'''
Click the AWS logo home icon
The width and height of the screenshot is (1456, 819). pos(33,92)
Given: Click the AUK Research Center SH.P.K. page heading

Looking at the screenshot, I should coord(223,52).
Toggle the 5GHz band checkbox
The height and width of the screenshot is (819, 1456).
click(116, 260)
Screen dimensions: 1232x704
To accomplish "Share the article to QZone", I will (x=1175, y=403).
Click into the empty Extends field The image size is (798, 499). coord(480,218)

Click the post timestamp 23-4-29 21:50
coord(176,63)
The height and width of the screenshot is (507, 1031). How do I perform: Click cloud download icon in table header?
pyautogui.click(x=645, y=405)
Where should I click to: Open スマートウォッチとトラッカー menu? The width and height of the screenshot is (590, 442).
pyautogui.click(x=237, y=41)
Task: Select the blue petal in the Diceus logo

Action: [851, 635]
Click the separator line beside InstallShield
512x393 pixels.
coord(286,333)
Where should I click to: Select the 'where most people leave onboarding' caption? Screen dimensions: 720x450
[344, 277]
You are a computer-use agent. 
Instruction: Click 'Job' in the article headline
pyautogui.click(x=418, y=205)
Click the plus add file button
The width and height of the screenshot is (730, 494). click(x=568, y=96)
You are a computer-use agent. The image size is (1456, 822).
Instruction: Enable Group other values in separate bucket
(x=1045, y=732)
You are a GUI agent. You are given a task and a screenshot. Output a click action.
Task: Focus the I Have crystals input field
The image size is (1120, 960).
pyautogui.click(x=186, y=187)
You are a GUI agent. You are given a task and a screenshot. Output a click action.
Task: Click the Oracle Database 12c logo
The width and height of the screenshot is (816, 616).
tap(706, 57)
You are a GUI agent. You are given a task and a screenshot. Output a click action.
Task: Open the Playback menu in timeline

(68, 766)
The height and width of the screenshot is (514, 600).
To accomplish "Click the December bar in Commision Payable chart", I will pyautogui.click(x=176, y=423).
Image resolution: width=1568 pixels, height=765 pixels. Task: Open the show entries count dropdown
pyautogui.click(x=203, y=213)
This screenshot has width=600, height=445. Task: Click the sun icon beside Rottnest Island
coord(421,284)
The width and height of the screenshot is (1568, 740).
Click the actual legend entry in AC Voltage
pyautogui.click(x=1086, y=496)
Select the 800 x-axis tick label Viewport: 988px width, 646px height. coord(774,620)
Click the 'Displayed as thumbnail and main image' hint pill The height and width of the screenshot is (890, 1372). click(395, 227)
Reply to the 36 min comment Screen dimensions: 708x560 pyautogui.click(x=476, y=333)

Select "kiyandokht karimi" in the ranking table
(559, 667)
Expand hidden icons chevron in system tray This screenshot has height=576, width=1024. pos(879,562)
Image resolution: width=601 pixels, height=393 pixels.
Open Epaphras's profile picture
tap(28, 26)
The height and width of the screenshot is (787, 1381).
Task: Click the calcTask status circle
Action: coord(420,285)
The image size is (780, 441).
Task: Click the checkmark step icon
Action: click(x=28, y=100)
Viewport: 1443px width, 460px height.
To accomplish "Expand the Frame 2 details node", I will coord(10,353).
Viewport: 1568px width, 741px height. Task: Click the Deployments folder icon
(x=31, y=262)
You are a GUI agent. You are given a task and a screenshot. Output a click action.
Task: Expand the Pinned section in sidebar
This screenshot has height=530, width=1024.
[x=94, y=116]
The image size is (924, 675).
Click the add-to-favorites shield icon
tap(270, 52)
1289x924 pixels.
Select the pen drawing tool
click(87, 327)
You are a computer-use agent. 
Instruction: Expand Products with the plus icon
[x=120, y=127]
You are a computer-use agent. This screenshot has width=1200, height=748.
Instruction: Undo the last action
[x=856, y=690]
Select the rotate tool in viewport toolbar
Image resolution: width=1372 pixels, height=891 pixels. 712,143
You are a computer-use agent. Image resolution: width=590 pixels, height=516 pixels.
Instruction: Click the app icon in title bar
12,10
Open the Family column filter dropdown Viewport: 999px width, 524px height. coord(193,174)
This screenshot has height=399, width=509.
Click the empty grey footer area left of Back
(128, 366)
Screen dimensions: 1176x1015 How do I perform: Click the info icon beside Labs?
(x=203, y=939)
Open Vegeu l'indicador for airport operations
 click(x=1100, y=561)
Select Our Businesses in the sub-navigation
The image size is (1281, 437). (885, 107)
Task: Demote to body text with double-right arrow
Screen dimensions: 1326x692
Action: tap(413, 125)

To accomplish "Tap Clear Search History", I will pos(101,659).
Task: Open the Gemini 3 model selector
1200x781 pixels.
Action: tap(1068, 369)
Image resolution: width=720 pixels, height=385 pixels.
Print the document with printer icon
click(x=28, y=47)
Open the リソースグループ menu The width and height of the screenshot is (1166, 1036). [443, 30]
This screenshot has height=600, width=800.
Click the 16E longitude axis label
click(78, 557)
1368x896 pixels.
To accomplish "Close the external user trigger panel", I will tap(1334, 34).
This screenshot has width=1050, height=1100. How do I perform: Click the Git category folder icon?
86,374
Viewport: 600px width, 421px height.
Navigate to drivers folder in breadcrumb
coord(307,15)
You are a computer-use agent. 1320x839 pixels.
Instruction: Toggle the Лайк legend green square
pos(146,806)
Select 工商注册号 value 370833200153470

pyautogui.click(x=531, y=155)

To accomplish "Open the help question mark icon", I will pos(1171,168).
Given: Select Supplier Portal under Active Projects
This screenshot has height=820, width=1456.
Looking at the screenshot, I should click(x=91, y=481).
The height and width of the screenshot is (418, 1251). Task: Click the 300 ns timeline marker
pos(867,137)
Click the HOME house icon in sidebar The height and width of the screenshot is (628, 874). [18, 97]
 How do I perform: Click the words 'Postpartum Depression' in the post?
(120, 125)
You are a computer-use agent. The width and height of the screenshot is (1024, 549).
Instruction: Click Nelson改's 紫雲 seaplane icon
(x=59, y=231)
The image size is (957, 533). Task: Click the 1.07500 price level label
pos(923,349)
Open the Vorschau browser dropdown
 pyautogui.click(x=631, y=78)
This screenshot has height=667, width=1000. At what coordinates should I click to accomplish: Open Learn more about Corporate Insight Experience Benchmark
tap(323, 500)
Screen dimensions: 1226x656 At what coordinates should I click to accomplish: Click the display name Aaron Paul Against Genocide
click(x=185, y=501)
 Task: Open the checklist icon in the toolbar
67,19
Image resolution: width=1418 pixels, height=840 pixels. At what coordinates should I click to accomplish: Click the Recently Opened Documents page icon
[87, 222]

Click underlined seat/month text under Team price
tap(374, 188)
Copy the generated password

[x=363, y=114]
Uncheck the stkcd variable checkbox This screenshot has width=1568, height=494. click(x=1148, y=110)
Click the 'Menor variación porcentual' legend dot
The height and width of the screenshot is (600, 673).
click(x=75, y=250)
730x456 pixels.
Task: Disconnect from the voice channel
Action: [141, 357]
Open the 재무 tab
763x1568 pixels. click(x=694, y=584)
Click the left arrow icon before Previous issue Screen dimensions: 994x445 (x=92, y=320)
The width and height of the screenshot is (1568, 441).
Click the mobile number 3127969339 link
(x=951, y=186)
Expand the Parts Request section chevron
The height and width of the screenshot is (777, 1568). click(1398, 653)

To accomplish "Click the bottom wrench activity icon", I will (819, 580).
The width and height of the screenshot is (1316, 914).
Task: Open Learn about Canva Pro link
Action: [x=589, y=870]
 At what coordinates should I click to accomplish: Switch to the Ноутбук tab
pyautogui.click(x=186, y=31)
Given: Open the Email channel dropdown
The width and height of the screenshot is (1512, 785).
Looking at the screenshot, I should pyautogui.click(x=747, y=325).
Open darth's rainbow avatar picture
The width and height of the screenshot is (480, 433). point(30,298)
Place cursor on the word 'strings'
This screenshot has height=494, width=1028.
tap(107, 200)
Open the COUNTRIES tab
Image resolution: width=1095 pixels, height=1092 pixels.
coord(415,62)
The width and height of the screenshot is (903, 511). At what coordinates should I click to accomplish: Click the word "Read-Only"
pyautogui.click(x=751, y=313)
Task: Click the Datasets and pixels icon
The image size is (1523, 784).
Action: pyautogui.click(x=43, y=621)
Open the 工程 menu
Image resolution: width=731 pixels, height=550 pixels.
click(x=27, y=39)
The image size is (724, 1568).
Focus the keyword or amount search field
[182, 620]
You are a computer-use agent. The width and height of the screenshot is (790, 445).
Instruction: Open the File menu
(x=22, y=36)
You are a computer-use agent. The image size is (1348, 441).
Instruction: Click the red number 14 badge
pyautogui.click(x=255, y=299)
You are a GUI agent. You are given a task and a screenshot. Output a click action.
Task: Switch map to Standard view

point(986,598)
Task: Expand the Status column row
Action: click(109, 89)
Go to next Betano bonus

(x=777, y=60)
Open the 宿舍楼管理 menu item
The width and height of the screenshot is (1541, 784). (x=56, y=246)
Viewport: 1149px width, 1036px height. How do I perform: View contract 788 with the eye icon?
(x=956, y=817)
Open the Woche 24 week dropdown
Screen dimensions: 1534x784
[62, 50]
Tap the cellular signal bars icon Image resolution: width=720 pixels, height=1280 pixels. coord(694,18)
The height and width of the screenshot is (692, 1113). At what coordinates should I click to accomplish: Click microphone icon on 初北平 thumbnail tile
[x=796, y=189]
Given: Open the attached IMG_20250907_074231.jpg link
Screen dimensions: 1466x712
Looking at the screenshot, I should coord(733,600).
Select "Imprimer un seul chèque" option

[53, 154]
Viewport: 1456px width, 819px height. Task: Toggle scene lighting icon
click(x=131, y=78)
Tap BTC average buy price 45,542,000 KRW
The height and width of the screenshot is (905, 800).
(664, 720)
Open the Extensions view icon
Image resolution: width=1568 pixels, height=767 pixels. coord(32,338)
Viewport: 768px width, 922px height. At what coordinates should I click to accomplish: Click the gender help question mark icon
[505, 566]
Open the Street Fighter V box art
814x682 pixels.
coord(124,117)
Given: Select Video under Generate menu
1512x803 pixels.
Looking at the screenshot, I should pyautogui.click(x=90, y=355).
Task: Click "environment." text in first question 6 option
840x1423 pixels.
'''
▸ Your instructions
Rescale part of the listing: begin at the line that has "Image resolution: width=720 pixels, height=385" and stop after the line that has "click(78, 557)". Write those lines out again in full, requests included and unchanged, but multiply each coordinate in the answers by 0.6 and round to whole numbers, halves up.

▸ Response to the task
Image resolution: width=720 pixels, height=385 pixels.
Print the document with printer icon
click(x=17, y=28)
Open the リソースグループ menu The width and height of the screenshot is (1166, 1036). [266, 18]
This screenshot has height=600, width=800.
Click the 16E longitude axis label
click(47, 334)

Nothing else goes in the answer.